Assuming any industrial application for the AF lipidic compounds isolated from S. muticum is quite early. The way that leads to develop a novel AF system based on natural products as new environmentally friendly antifouling solutions is long and many questions such as the toxicity of the compounds, for example, are still to be answered. Concerning the possibility of chemical synthesis, the industrial production of AF lipidic compounds seems possible as the synthesis of such compounds is now mastered (Columbo et al. 2006; Metzger and Bornsheuer 2006). One other severe constraint to the use of natural products in AF technology is the need for large amounts of biological material which may cause a negative ecological impact.

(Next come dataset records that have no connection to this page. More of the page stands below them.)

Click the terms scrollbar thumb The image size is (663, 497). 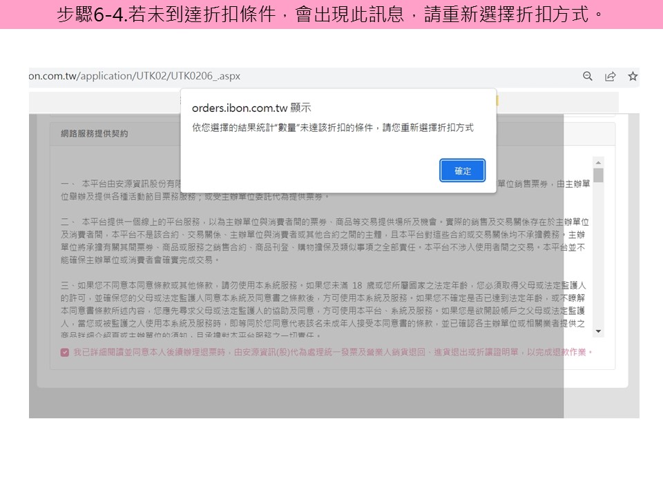pyautogui.click(x=598, y=175)
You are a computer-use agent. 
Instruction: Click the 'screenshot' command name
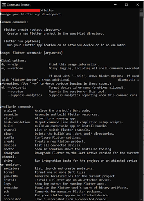click(13, 199)
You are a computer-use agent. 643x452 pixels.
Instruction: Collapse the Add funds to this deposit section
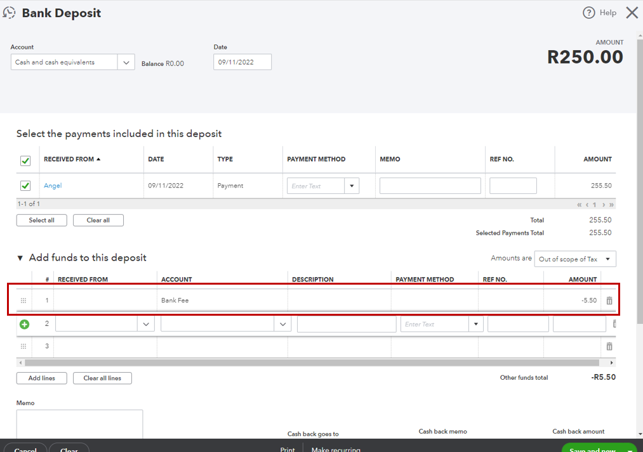pyautogui.click(x=20, y=258)
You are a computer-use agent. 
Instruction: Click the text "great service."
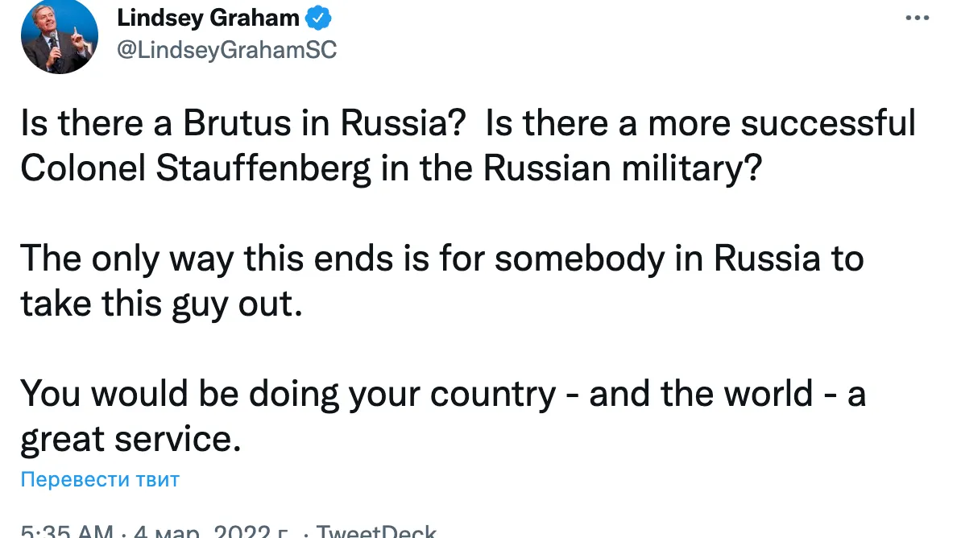tap(131, 440)
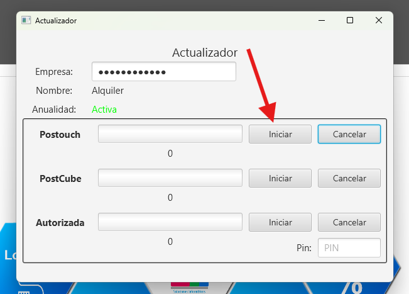409x294 pixels.
Task: Focus the PIN input field
Action: pyautogui.click(x=349, y=248)
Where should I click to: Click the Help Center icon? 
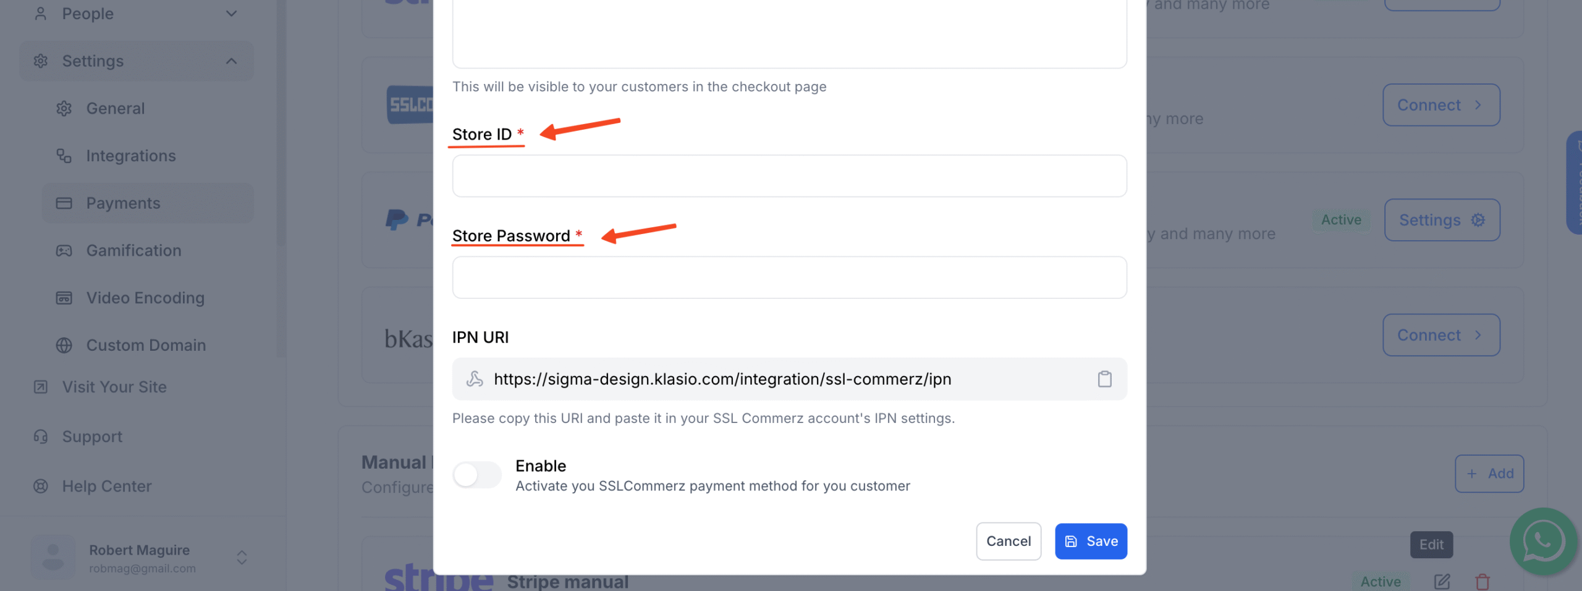(41, 486)
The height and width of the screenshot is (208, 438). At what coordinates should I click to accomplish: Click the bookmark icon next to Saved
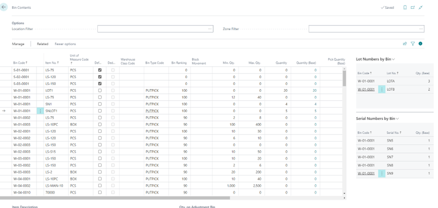(405, 8)
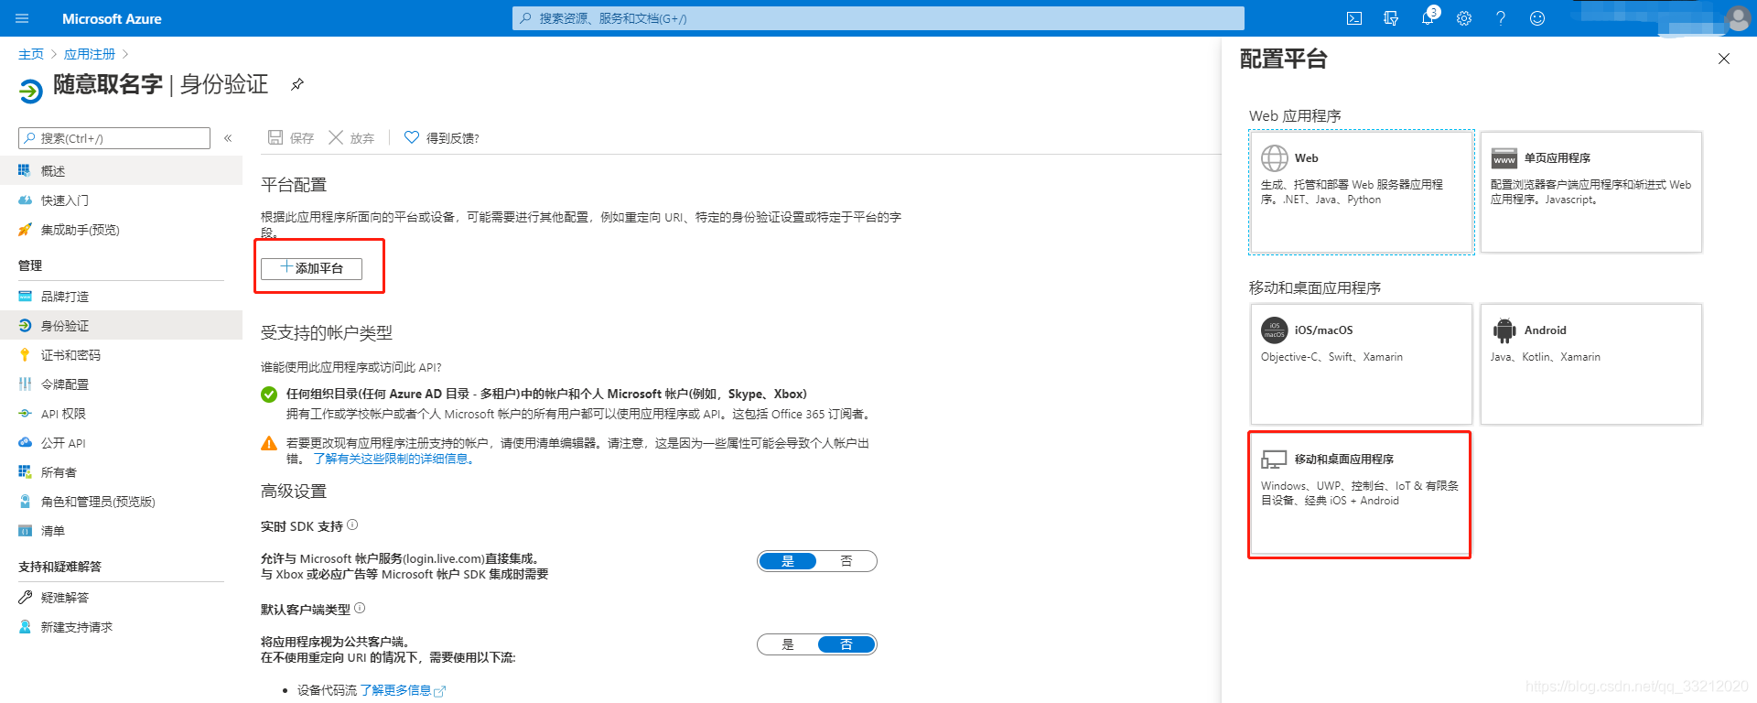This screenshot has height=703, width=1757.
Task: Set 默认客户端类型 toggle to 是
Action: 788,644
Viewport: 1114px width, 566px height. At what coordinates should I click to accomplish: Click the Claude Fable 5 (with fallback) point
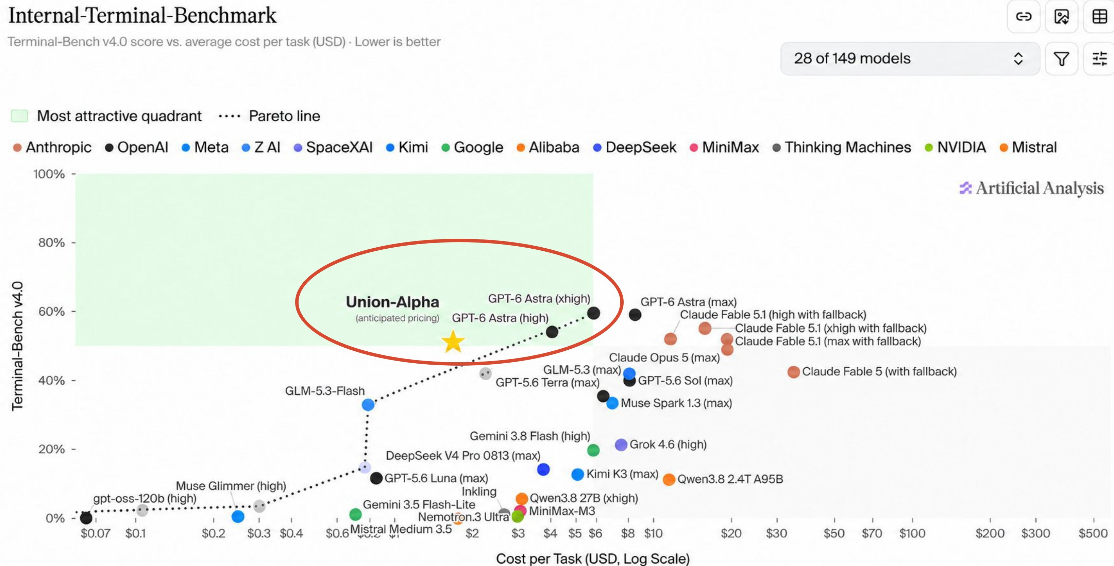click(x=793, y=372)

In the case of S. muticum, such problem does not exist as this species is invasive and may constitute a major threat to marine biodiversity of the coast of French Brittany, as it has already been described by Sanchez et al. (2005) in northern Spain. Indeed, the anti-microfouling activities highlighted in this paper, as well as the very abundant biomass constituted by S. muticum on the coast of French Brittany, made of this alga a promising model for the search of new environmentally friendly solutions to the problem of biofouling.